*Task goal*. Copy the lines below word for word, starting at the line with "You are a computer-use agent." and continuing through the last line. Leave out the pictures.
---+---
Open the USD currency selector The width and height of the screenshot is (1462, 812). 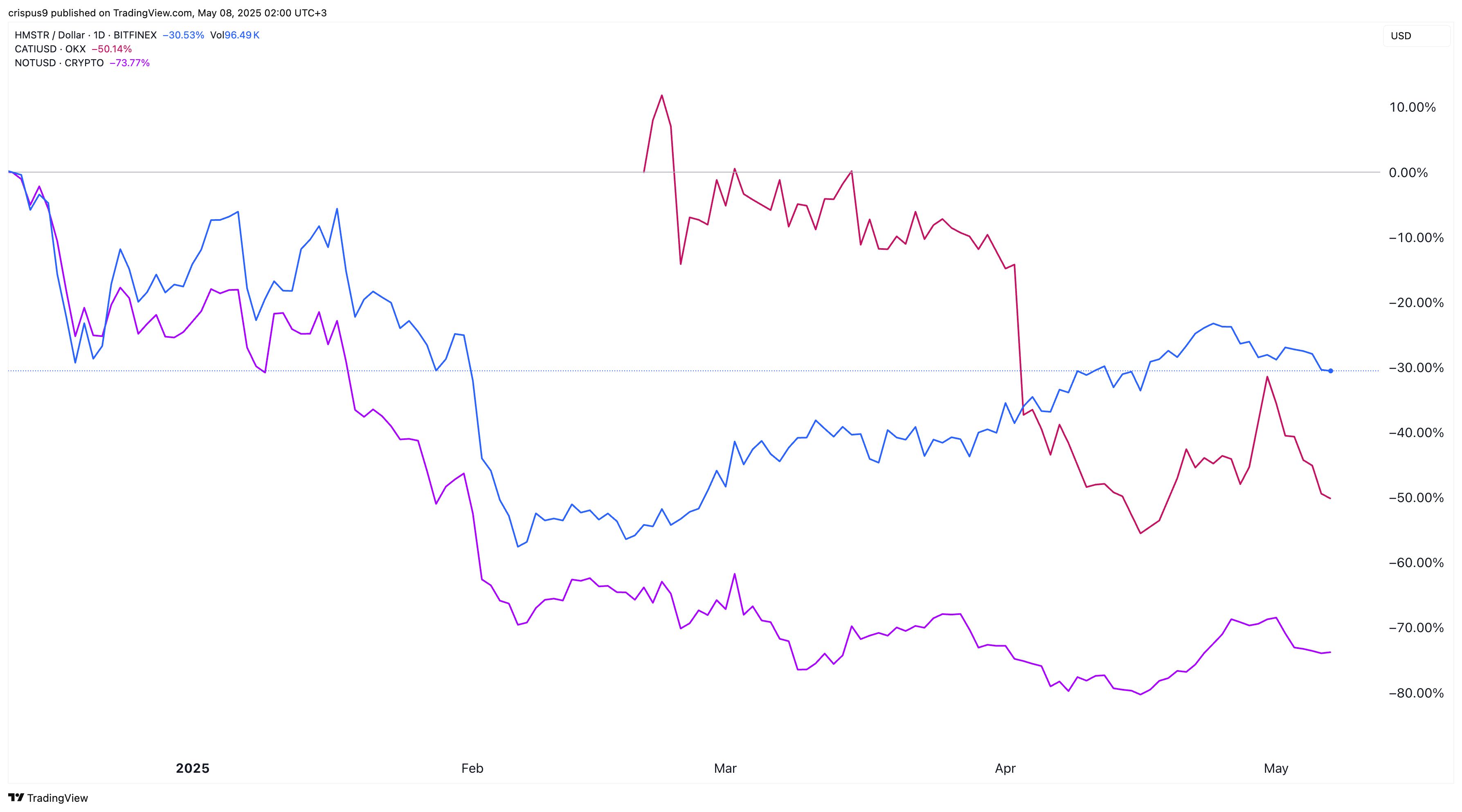1415,36
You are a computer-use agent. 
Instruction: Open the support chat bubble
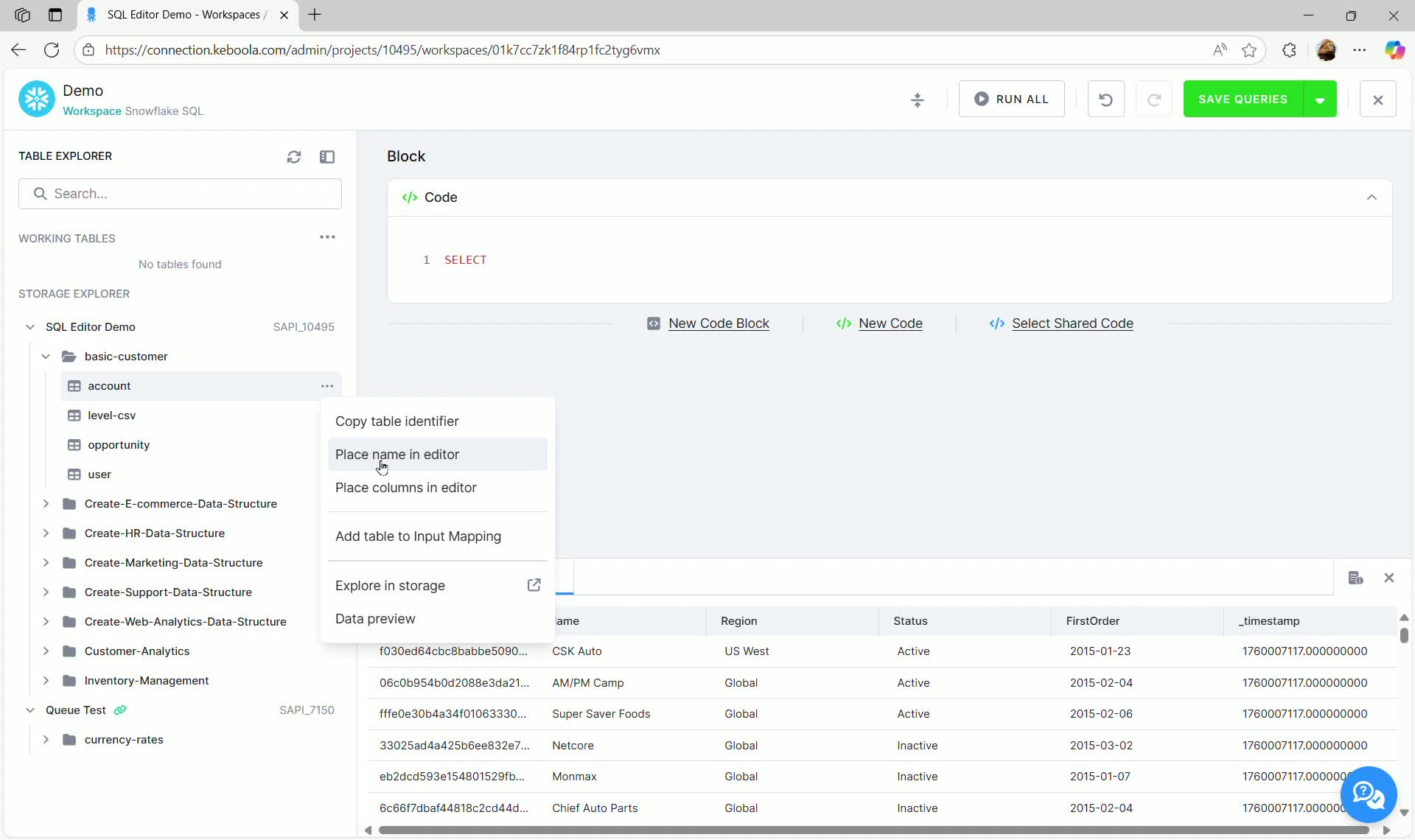[1368, 794]
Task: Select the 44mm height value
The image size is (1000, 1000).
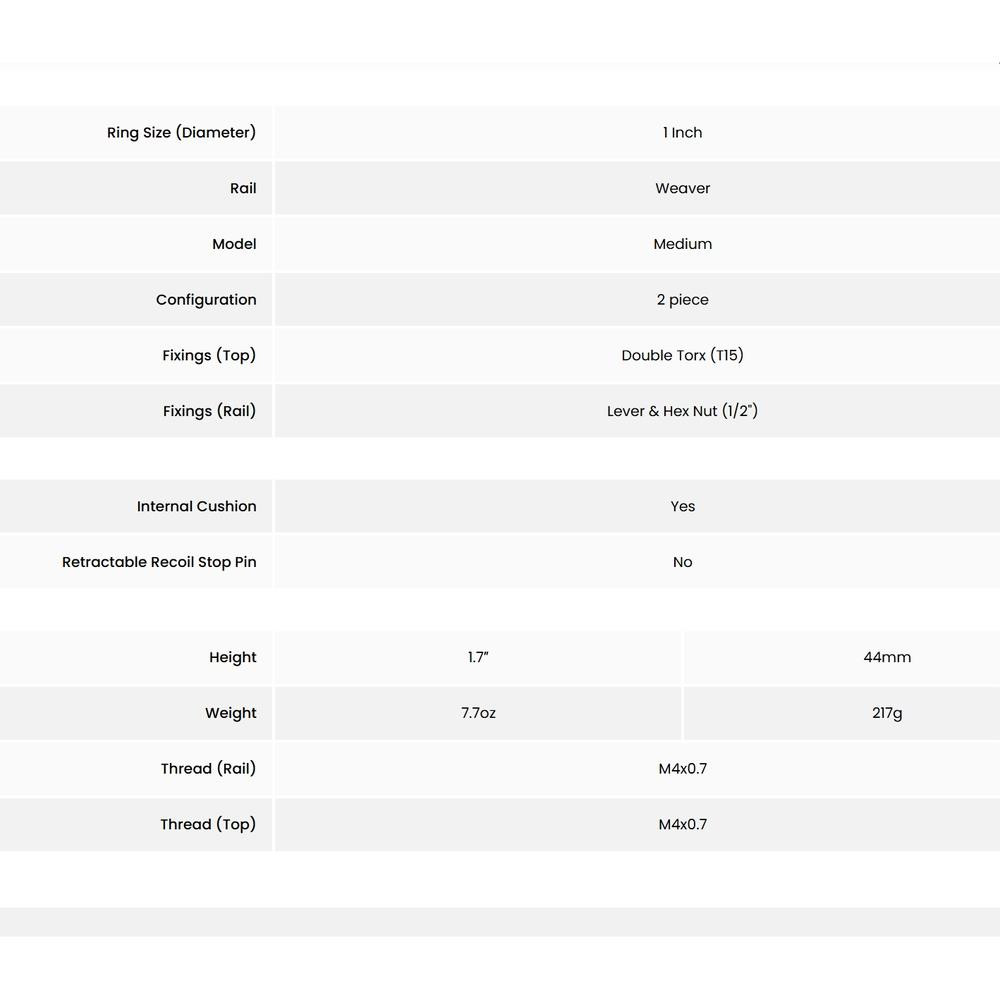Action: 887,658
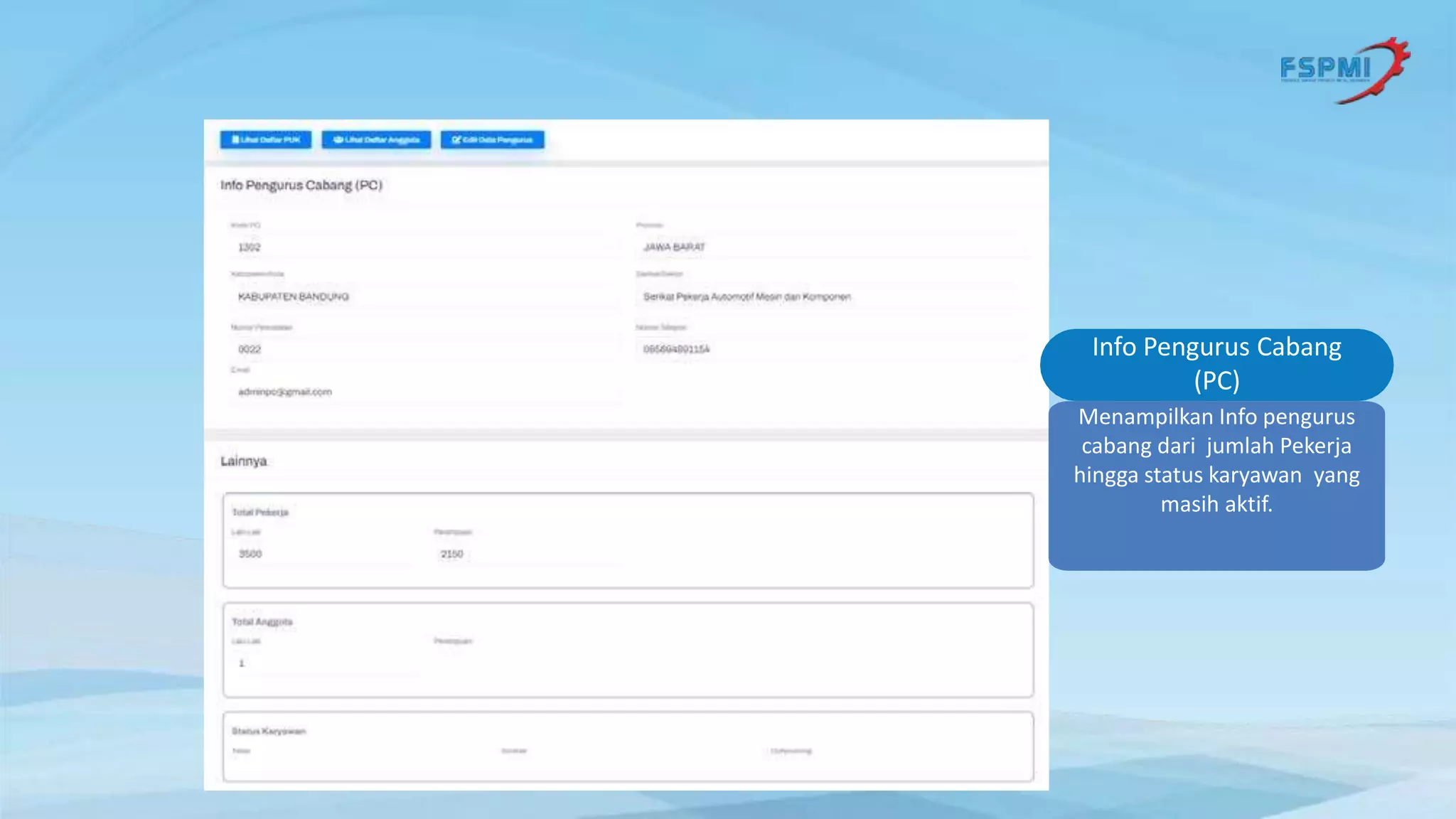The width and height of the screenshot is (1456, 819).
Task: Click the pencil icon on Edit Data Pengurus
Action: 456,140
---+---
*Task solution*.
You are a computer-use agent. 
Instruction: Open the support chat bubble
[1368, 794]
Task: Select the 44mm height value
The image size is (1000, 1000).
Action: 887,658
The width and height of the screenshot is (1456, 819).
Task: Click the pencil icon on Edit Data Pengurus
Action: 456,140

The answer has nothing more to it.